## YOUR GOAL
Write out the stretch of the data from the line containing "This screenshot has width=284, height=137." through the line containing "Action: [x=658, y=57]" word for word, leaving out the pictures.

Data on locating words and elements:
==========

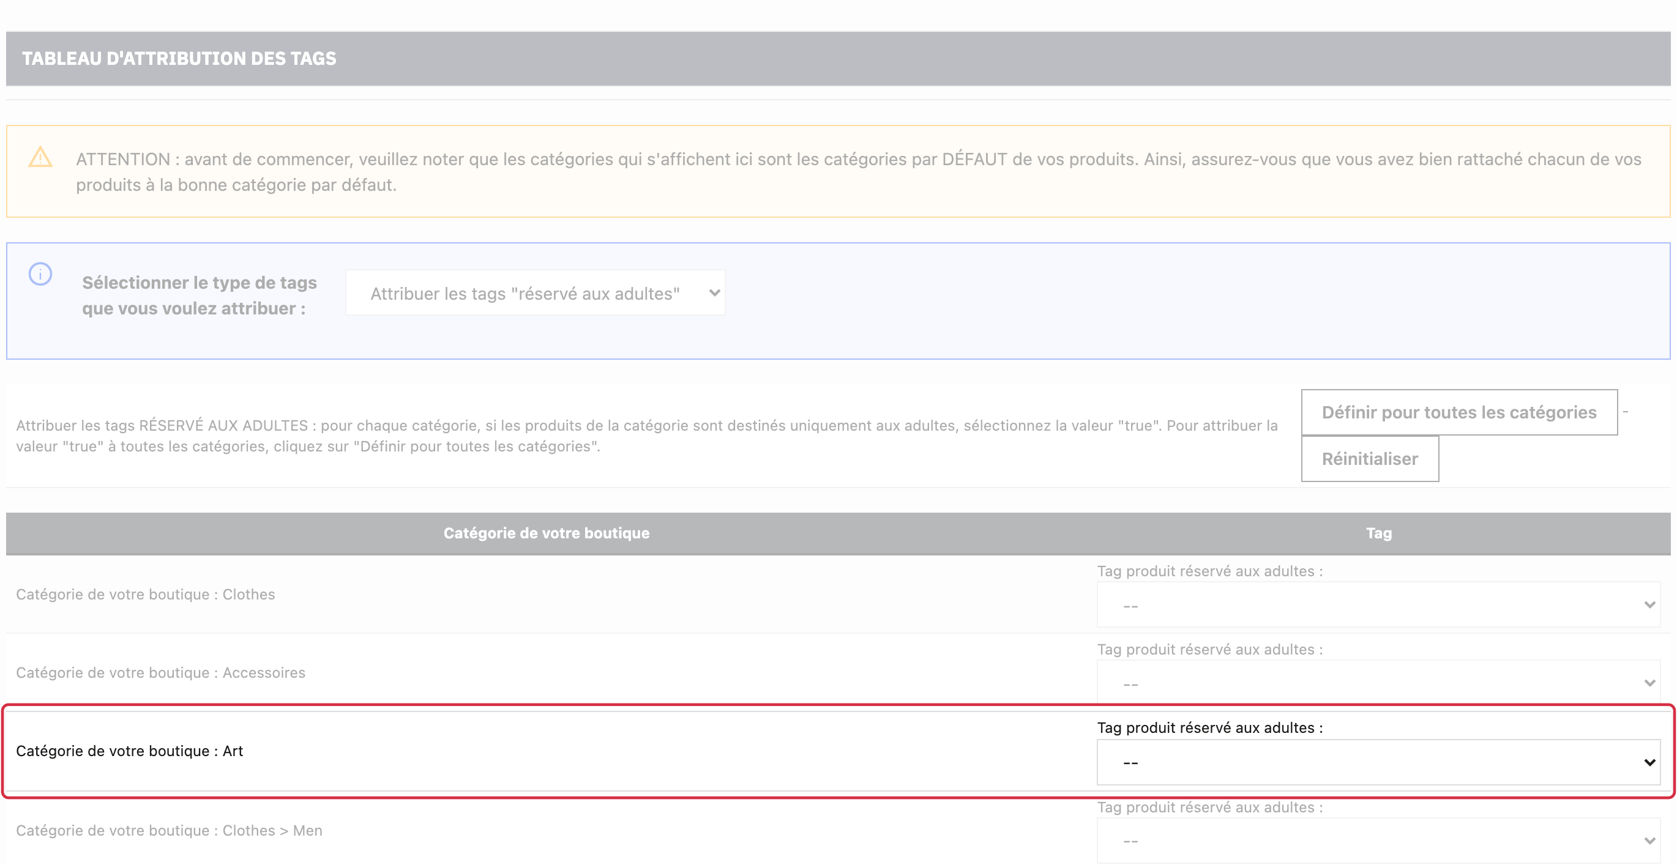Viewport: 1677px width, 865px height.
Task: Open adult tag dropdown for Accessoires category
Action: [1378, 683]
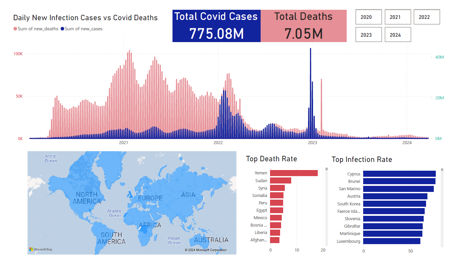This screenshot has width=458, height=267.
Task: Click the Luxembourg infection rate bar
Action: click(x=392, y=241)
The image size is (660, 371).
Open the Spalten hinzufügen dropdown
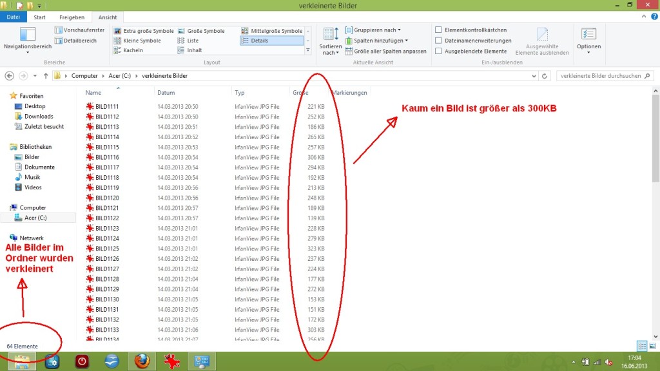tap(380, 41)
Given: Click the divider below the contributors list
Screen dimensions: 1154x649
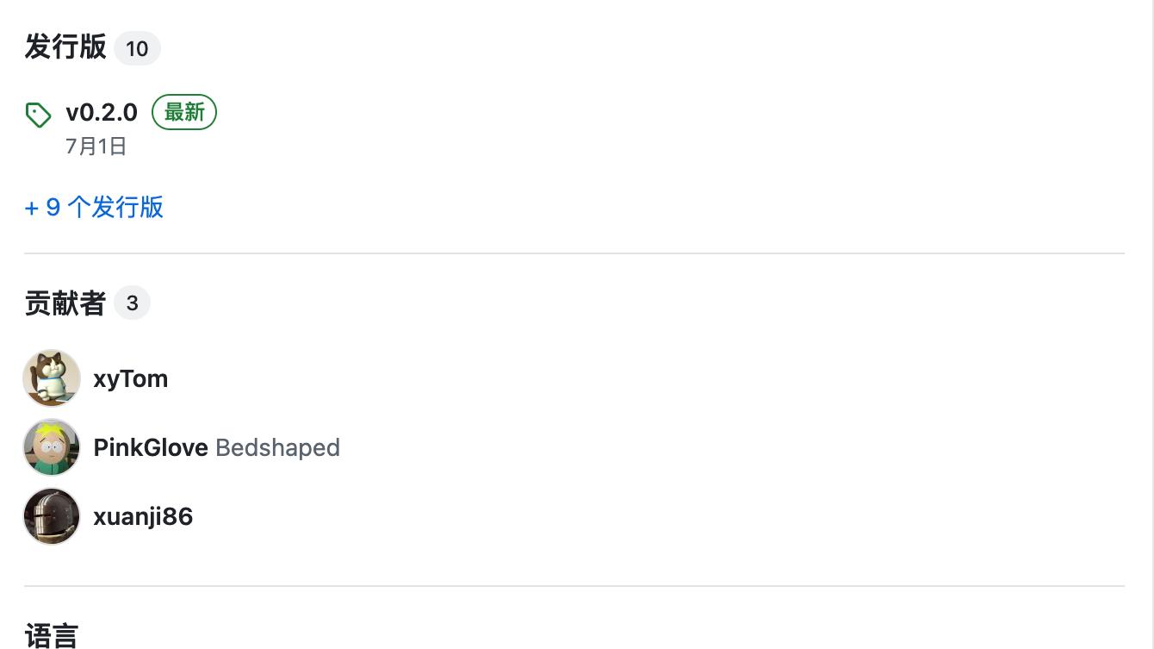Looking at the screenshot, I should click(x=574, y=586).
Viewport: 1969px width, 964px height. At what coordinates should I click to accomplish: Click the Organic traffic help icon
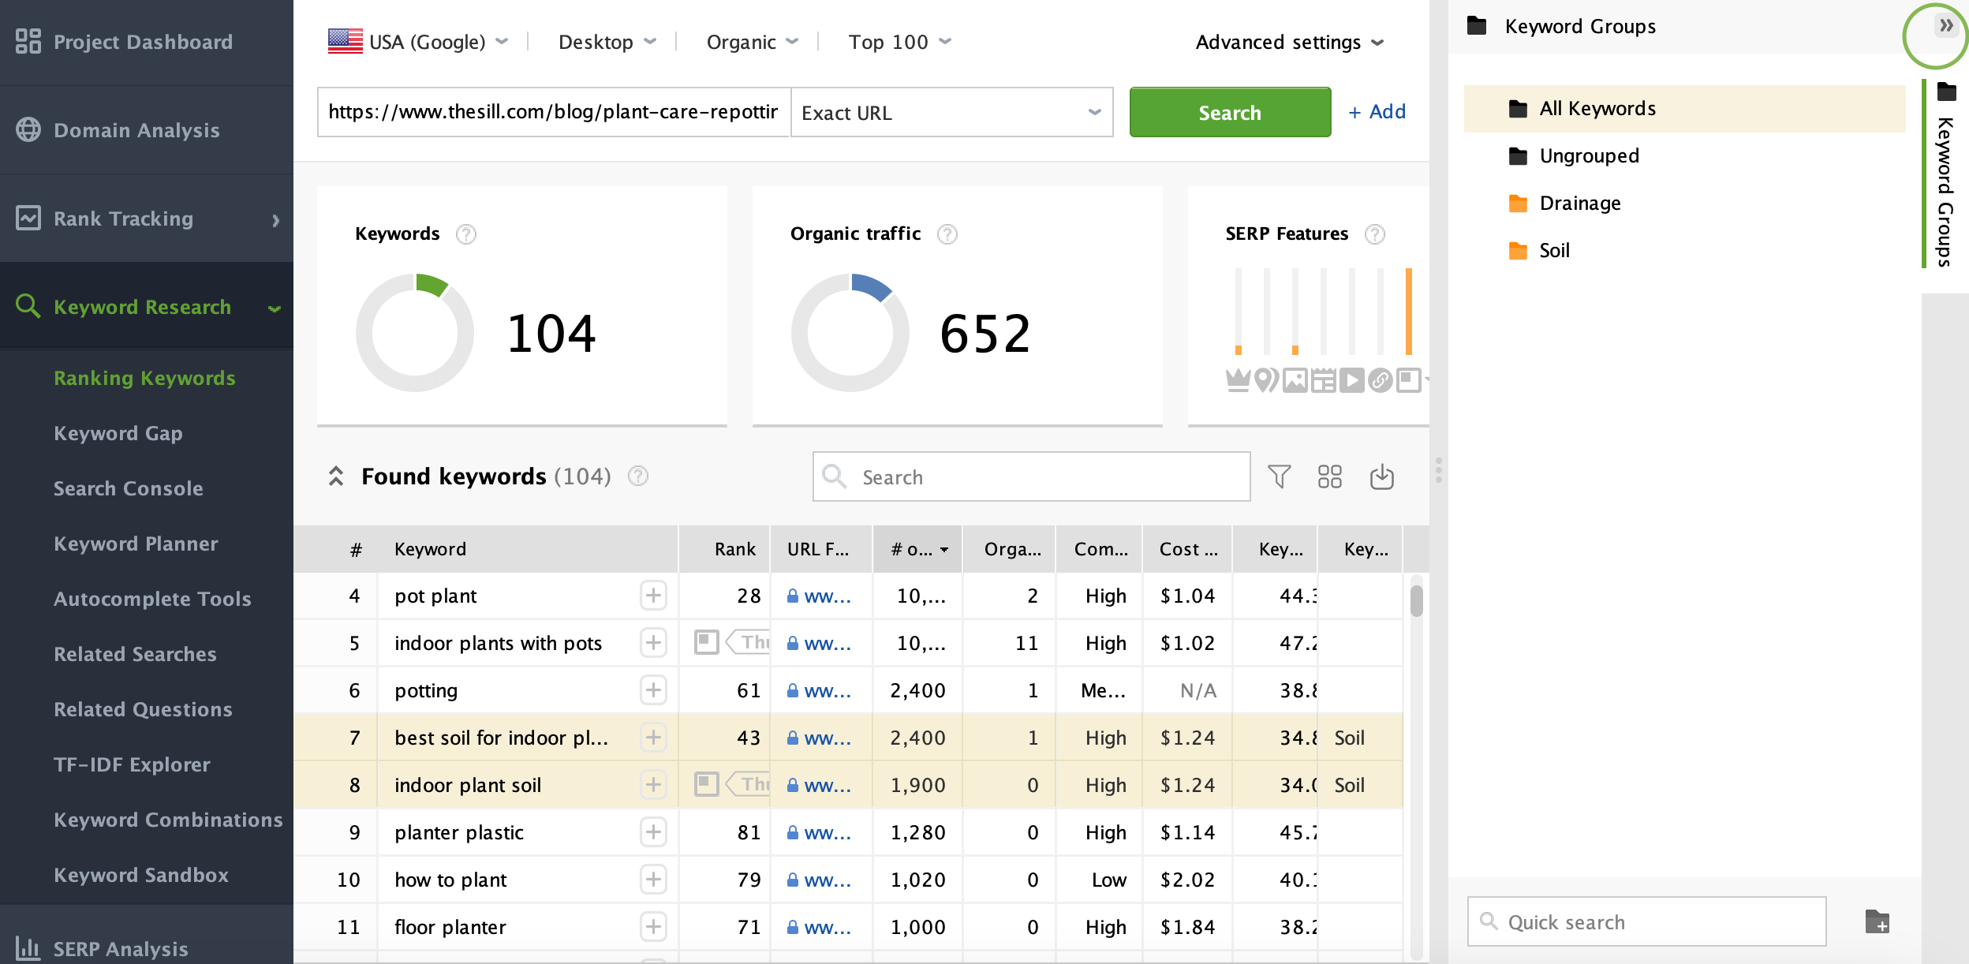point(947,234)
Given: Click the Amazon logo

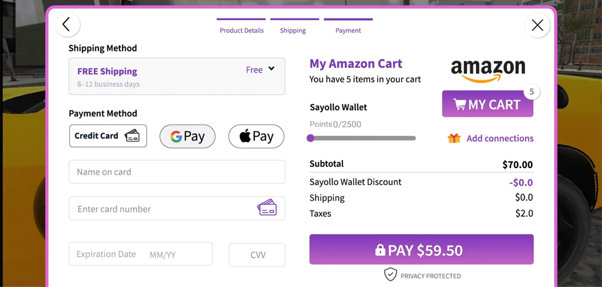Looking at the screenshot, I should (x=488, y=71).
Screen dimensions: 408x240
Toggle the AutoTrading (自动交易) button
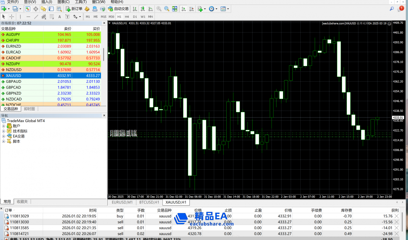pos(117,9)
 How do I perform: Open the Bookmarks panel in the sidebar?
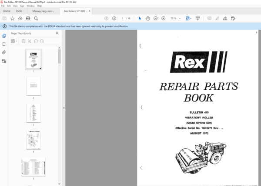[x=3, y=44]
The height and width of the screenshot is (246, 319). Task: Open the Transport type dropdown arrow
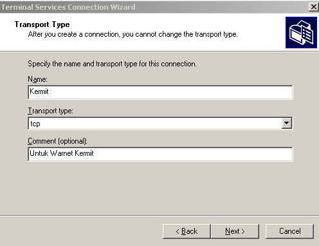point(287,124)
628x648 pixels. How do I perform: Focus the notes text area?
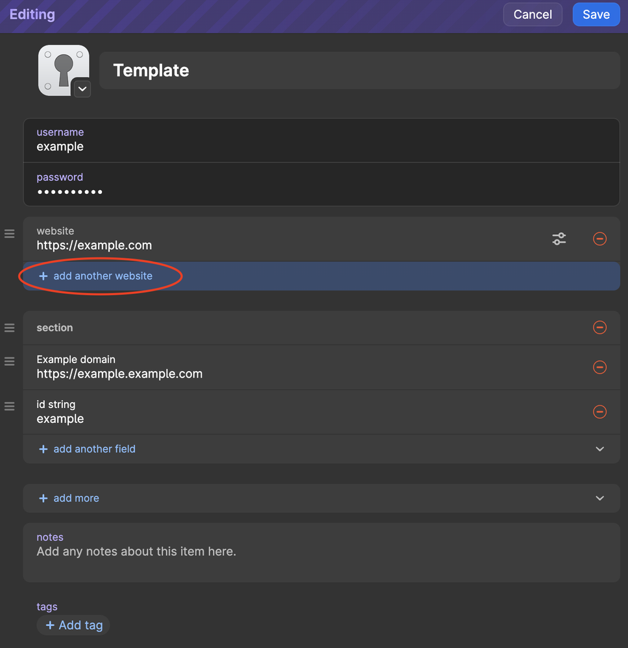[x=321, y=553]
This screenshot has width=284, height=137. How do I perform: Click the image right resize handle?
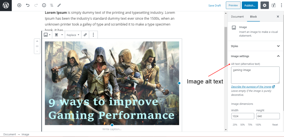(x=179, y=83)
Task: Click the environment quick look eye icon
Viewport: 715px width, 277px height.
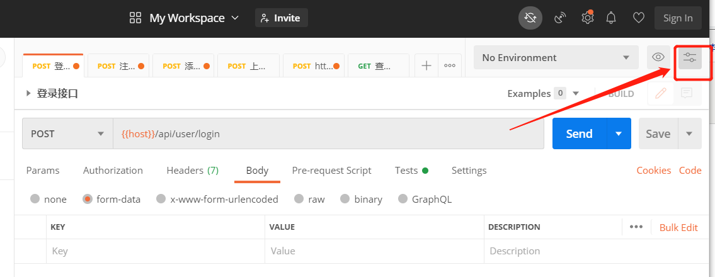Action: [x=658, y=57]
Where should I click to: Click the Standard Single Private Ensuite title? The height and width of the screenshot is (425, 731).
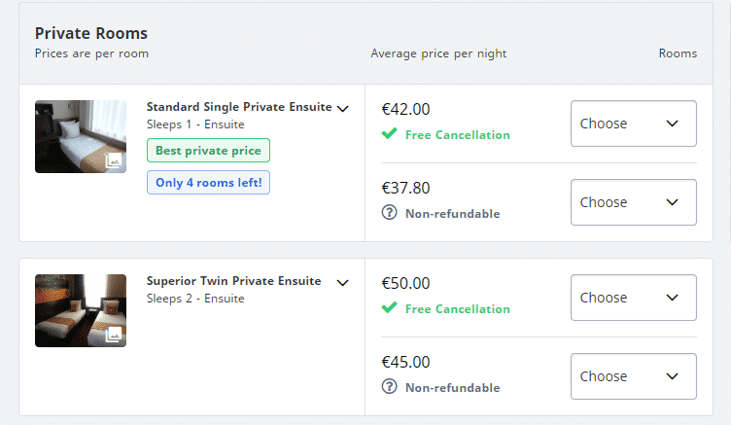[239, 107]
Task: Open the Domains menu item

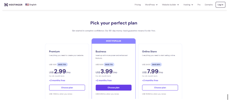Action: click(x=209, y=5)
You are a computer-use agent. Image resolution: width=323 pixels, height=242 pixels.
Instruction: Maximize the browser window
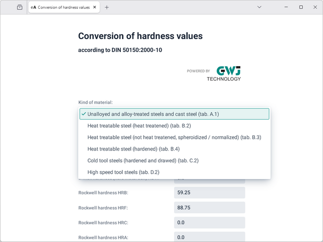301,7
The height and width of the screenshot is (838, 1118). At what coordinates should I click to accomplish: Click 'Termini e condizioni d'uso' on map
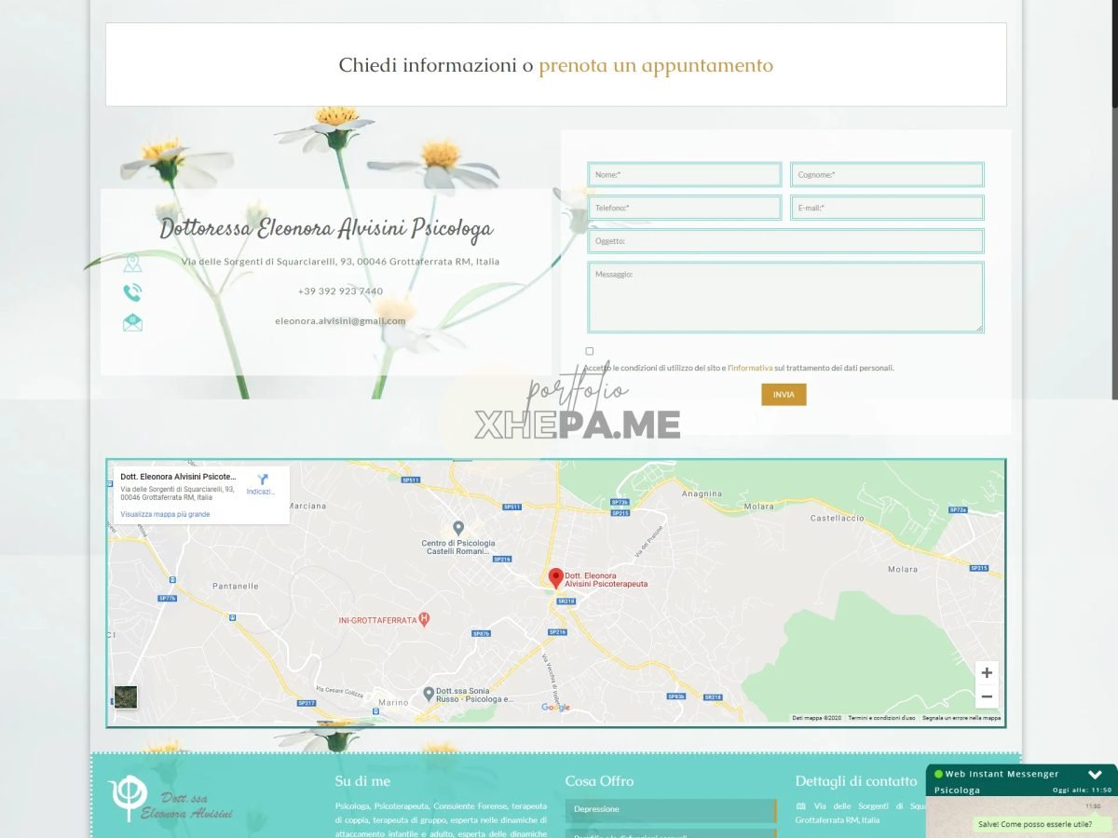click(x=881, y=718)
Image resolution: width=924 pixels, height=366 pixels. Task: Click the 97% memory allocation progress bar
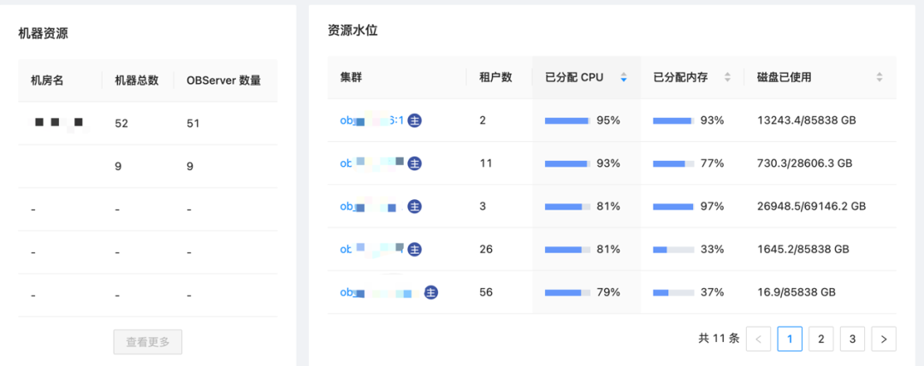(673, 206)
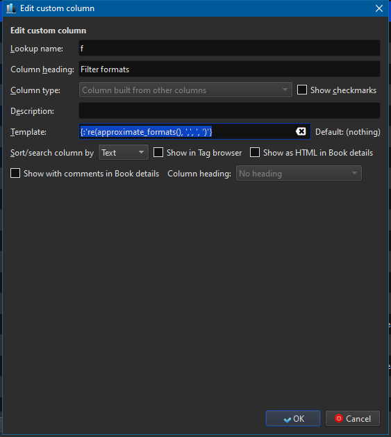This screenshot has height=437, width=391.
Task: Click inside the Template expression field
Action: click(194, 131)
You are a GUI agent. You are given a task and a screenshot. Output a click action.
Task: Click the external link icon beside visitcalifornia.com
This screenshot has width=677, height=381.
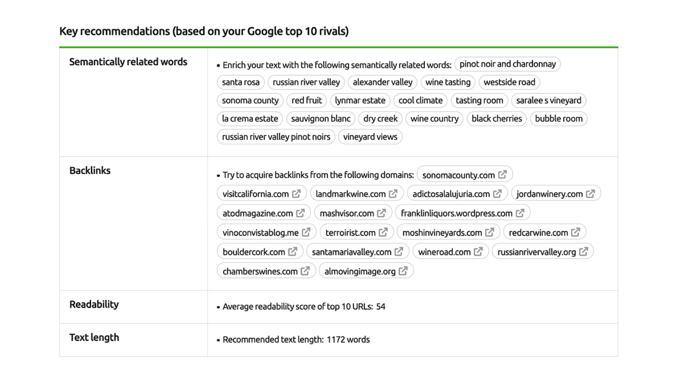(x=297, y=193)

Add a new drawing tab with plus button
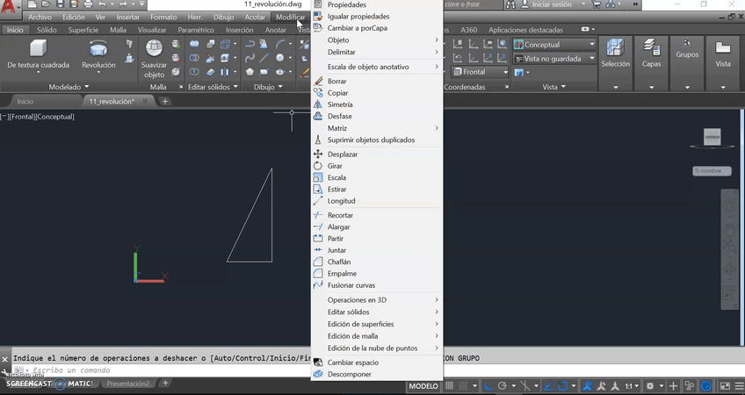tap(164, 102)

==========

## RESPONSE FOR THIS EXERCISE
This screenshot has width=284, height=137. How do I perform: Click the image right resize handle?
(x=179, y=83)
Task: Click the environment quick look eye icon
Viewport: 715px width, 277px height.
Action: [x=658, y=57]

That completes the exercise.